When I hear about the many accounts of the aftermath of Jesus’s resurrection in the gospels—the apostles encountering the empty tomb, Mary Magdalen meeting the risen Christ, Jesus appearing to the twelve in the upper room—I like to think that I would be one of the hope-filled faithful who could embrace the truth of the resurrection right away. But I have a feeling I would be much more like these two on the road to Emmaus—a bit confused, slow, and reluctant to transform my life in the light of the new reality of the Gospel. That’s honestly how I often respond to the Gospel in my daily life: I have the scriptural accounts of the prophets and eyewitnesses, I have the sacraments and Jesus present in his Church, and sometimes I still find myself shrugging and walking away to do my own thing.
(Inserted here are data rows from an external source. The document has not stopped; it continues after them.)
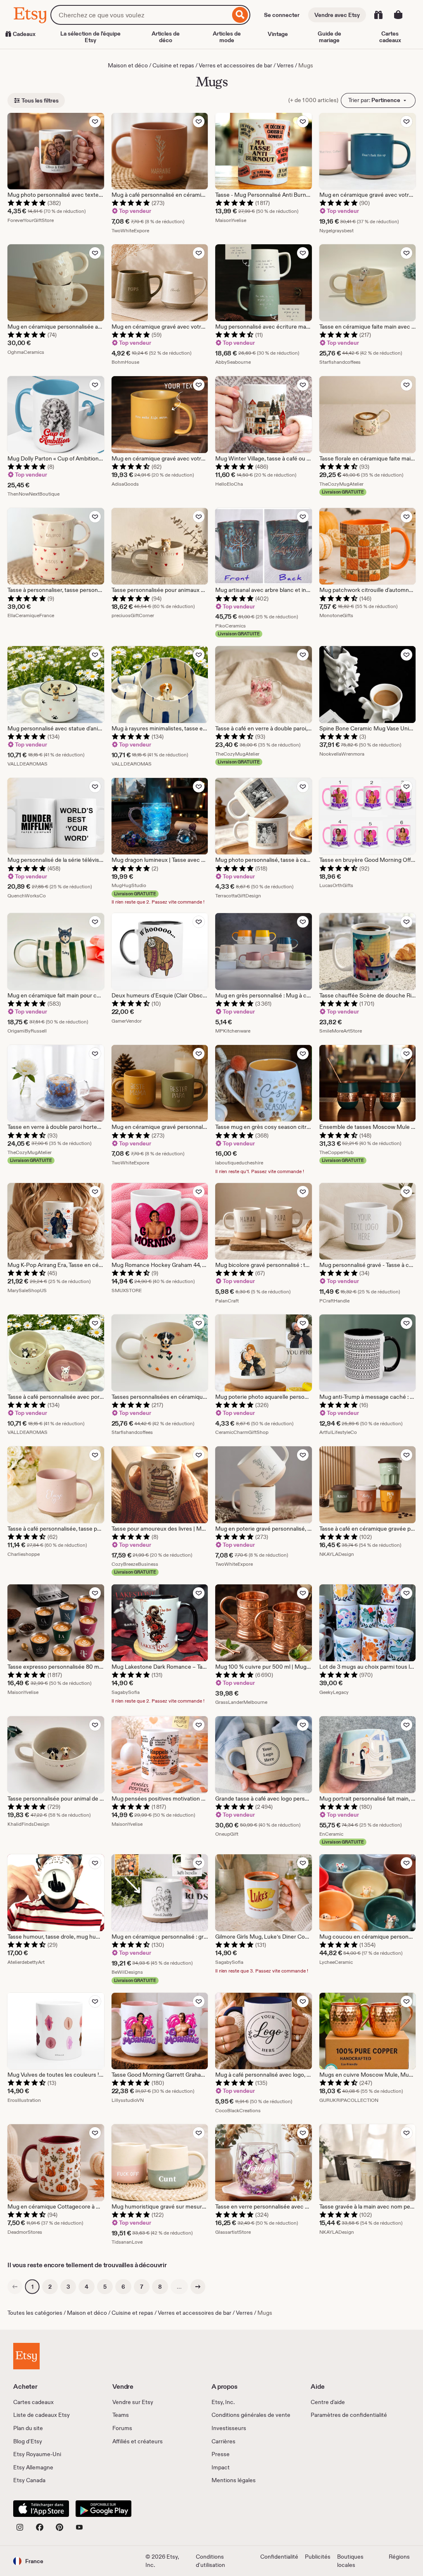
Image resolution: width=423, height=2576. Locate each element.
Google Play (103, 2508)
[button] (28, 2560)
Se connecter (281, 15)
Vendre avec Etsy (337, 15)
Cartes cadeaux (390, 36)
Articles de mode (227, 36)
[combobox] (140, 15)
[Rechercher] (240, 15)
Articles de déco (166, 36)
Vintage (278, 34)
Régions (399, 2556)
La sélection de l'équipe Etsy (90, 36)
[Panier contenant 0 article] (398, 15)
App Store (41, 2508)
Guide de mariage (329, 36)
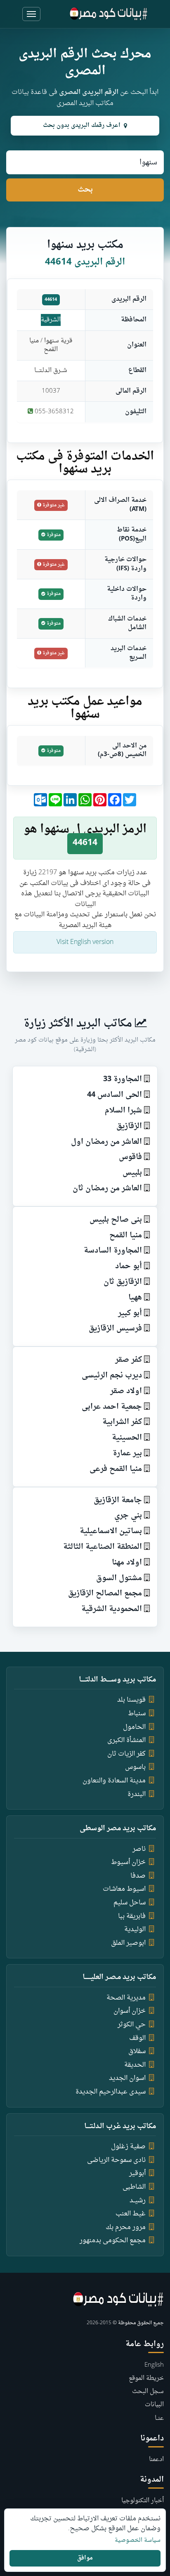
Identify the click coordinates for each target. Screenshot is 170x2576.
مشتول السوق (119, 1578)
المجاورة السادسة (113, 1251)
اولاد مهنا (127, 1562)
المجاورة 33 (122, 1079)
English (154, 2365)
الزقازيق (129, 1126)
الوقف (137, 2038)
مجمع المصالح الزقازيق (105, 1593)
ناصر (139, 1849)
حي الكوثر (132, 2025)
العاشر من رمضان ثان (107, 1188)
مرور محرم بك (126, 2227)
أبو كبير (130, 1313)
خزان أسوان (129, 2011)
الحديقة (135, 2065)
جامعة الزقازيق (118, 1500)
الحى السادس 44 (114, 1095)
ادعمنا (156, 2460)
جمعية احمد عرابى (112, 1407)
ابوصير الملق (128, 1943)
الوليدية (135, 1929)
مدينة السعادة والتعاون (114, 1781)
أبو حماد (128, 1266)
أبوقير (137, 2173)
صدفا (138, 1876)
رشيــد (138, 2200)
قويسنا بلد (131, 1700)
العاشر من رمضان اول (106, 1142)
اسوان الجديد (127, 2078)
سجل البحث (148, 2392)
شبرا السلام (123, 1110)
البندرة (137, 1794)
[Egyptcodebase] (109, 14)
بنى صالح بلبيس (116, 1220)
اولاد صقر (126, 1391)
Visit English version (85, 942)
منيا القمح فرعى (116, 1469)
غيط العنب (131, 2214)
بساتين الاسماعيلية (111, 1531)
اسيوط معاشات (124, 1889)
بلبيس (132, 1173)
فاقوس (130, 1157)
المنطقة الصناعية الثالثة (102, 1547)
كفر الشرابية (122, 1422)
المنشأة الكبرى (126, 1740)
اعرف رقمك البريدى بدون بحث (81, 125)
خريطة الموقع (146, 2378)
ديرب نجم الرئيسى (112, 1375)
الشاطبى (134, 2187)
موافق (85, 2558)
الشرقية (51, 320)
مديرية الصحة (126, 1998)
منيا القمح (125, 1235)
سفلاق (137, 2051)
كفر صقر (128, 1360)
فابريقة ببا (132, 1916)
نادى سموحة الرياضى (116, 2160)
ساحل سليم (129, 1903)
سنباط (137, 1713)
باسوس (135, 1767)
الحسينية (127, 1438)
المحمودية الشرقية (111, 1609)
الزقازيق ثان (123, 1282)
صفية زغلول (128, 2146)
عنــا (159, 2418)
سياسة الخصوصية (138, 2540)
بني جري (128, 1515)
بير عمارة (127, 1453)
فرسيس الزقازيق (115, 1328)
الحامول (134, 1727)
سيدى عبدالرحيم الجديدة (111, 2092)
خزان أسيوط (128, 1862)
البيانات (154, 2405)
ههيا (135, 1297)
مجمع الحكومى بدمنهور (113, 2240)
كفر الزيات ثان (126, 1754)
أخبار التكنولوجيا (142, 2501)
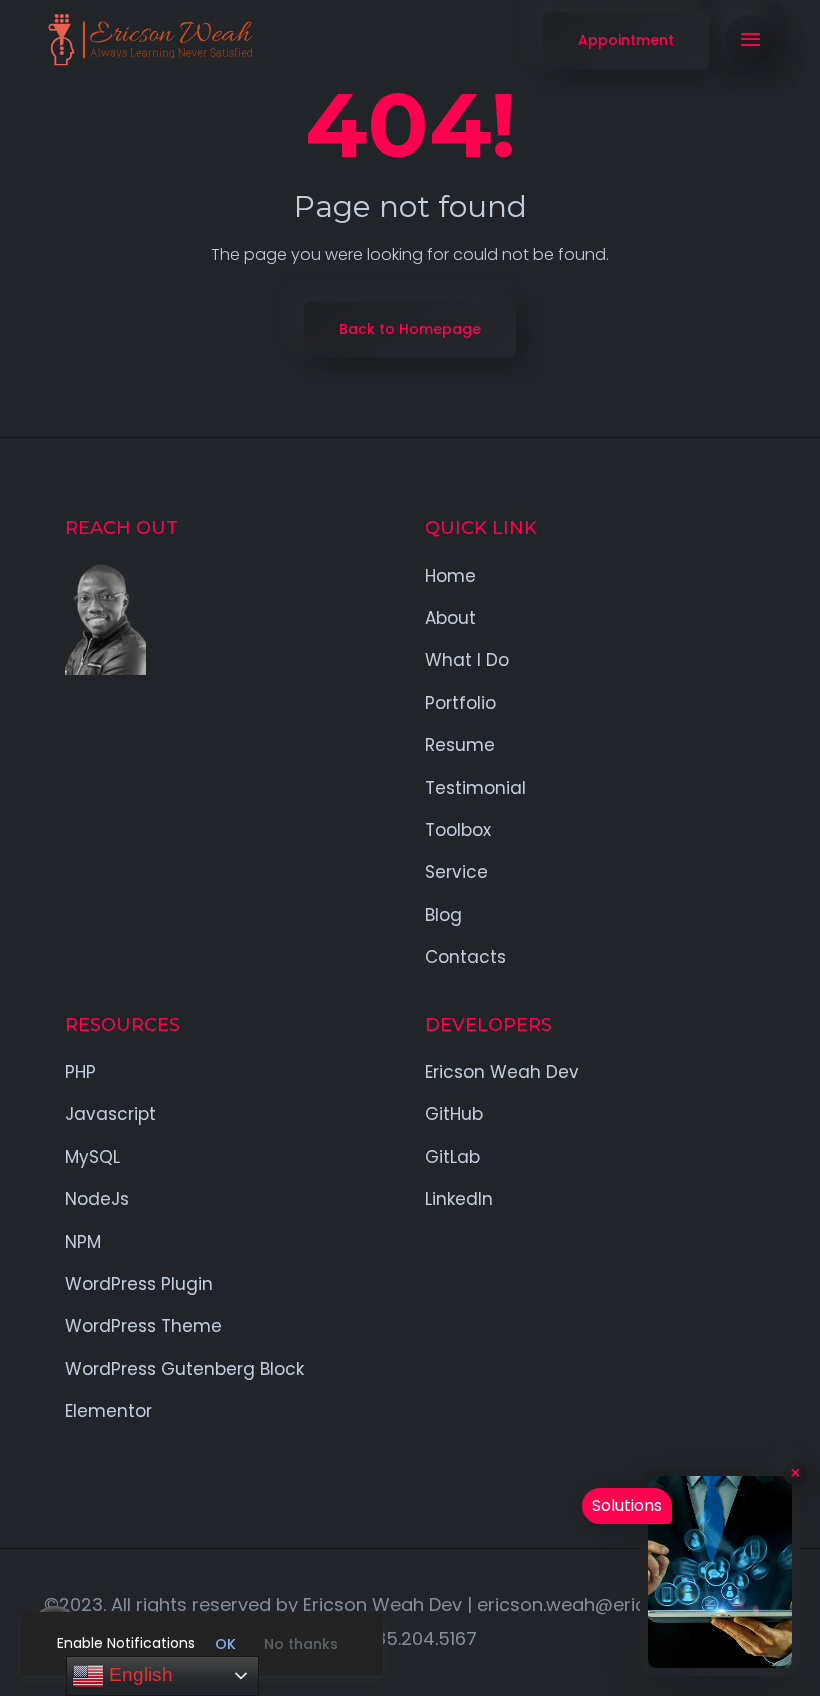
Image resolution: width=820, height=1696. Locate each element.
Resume (460, 745)
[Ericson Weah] (149, 40)
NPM (83, 1242)
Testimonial (475, 788)
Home (450, 576)
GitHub (454, 1114)
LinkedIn (459, 1199)
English (138, 1674)
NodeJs (97, 1199)
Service (456, 872)
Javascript (110, 1114)
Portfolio (460, 703)
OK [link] (225, 1644)
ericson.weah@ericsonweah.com (624, 1604)
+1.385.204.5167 (410, 1638)
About (450, 618)
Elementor (108, 1411)
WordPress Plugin (139, 1284)
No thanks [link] (301, 1644)
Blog (443, 915)
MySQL (92, 1157)
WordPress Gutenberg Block (184, 1369)
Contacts (465, 957)
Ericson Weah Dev (502, 1072)
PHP (80, 1072)
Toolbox (458, 830)
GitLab (452, 1157)
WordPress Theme (143, 1326)
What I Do (467, 660)
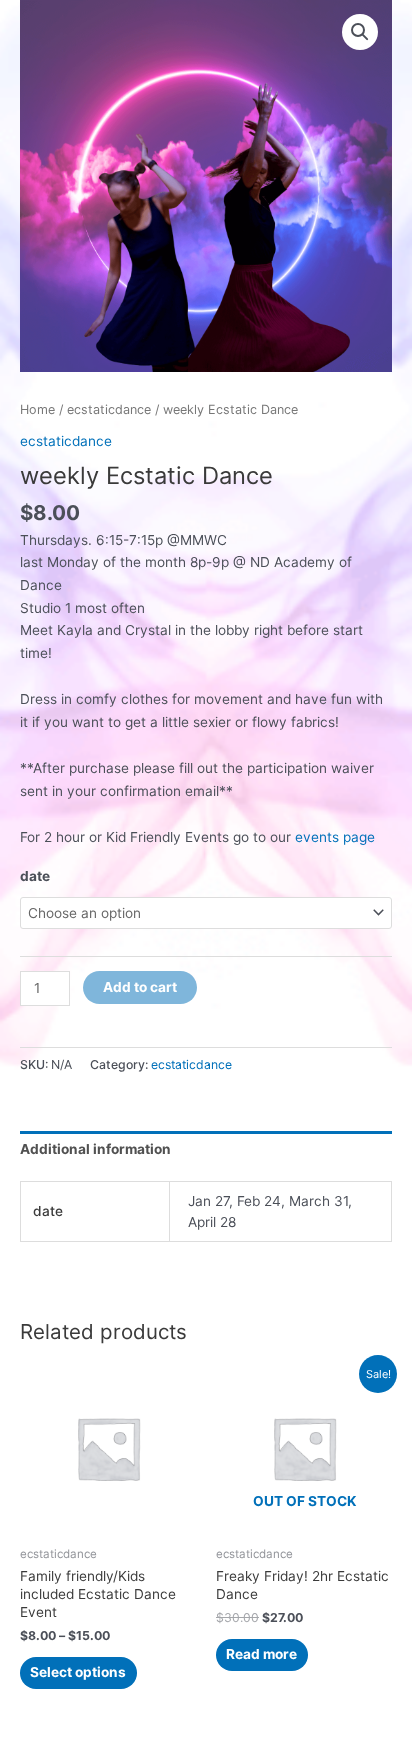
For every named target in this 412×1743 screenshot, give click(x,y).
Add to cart (140, 987)
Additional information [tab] (95, 1149)
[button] (360, 32)
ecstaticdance (109, 409)
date (35, 876)
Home (37, 409)
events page (333, 837)
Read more (261, 1654)
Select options (78, 1672)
But Jesus is so generous and patient! He meets us where we are and reminds us of the truth. He walks with us and accompanies us even when our hearts are slow to recognize who he is. And when we plead with him to “stay with us,” he doesn’t scoff at the irony of this and say, “But you didn’t stay with me! You fell asleep in the garden, you left me alone at the cross, you didn’t believe that I had risen even after I promised that I would!” No. He stays with us, and he gives himself to us completely and intimately in a humble form that we can digest—bread.
Today as we see the Eucharist blessed and broken on the altar, let’s ask for the grace for our hearts to “burn within us,” that we may recognize Jesus for who he is, and that we may have the courage to allow him to encounter us and transform us.